= WHAT YOU NEED TO DO =
Collect each line of the records containing the string "Select".

### PROVIDED INFORMATION ###

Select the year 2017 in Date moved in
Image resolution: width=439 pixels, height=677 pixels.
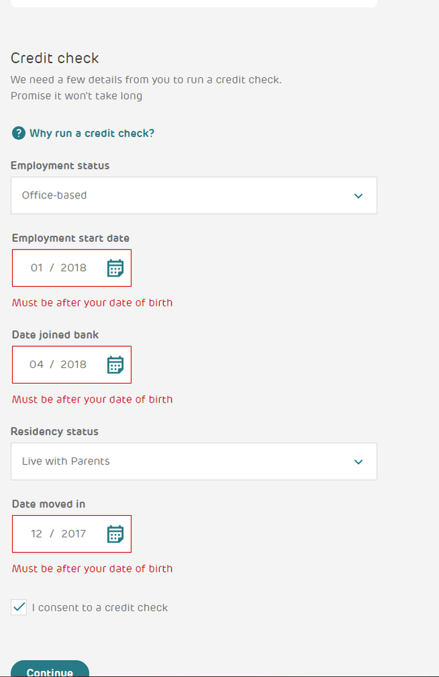click(x=73, y=533)
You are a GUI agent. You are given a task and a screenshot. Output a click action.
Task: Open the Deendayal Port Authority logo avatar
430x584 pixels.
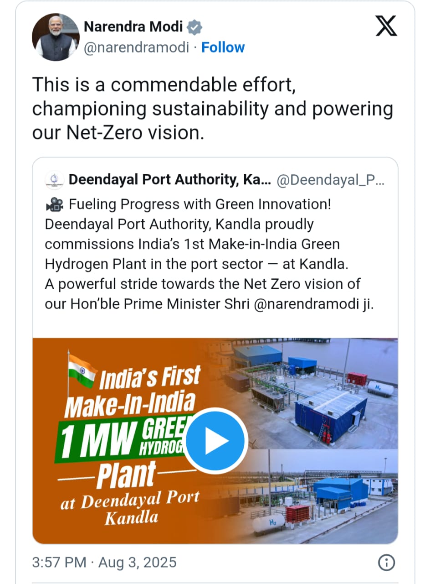coord(54,180)
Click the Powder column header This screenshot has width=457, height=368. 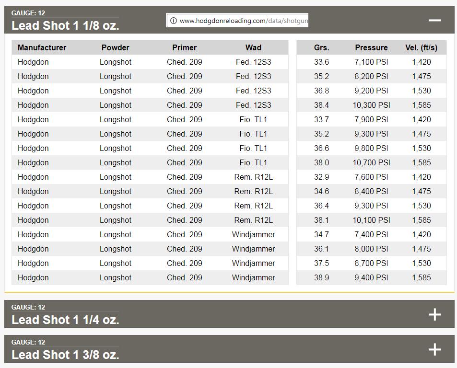tap(115, 47)
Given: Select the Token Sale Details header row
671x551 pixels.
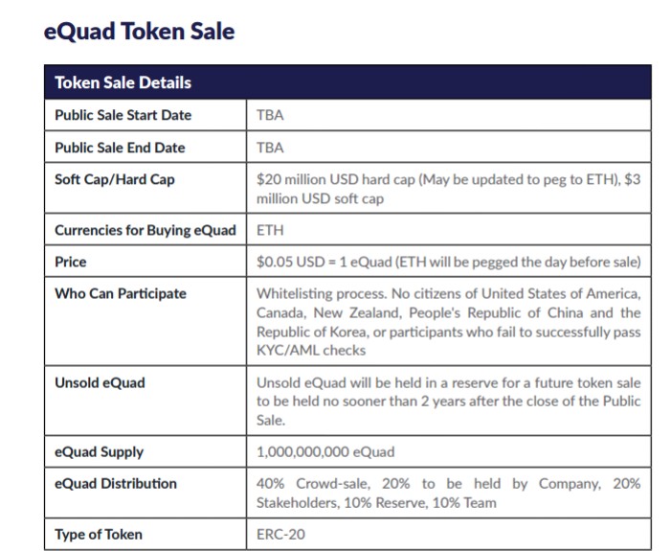Looking at the screenshot, I should (x=347, y=82).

###

= COMPLETED TASK =
Select the year 2017 in Date moved in
Given: Select the Token Sale Details header row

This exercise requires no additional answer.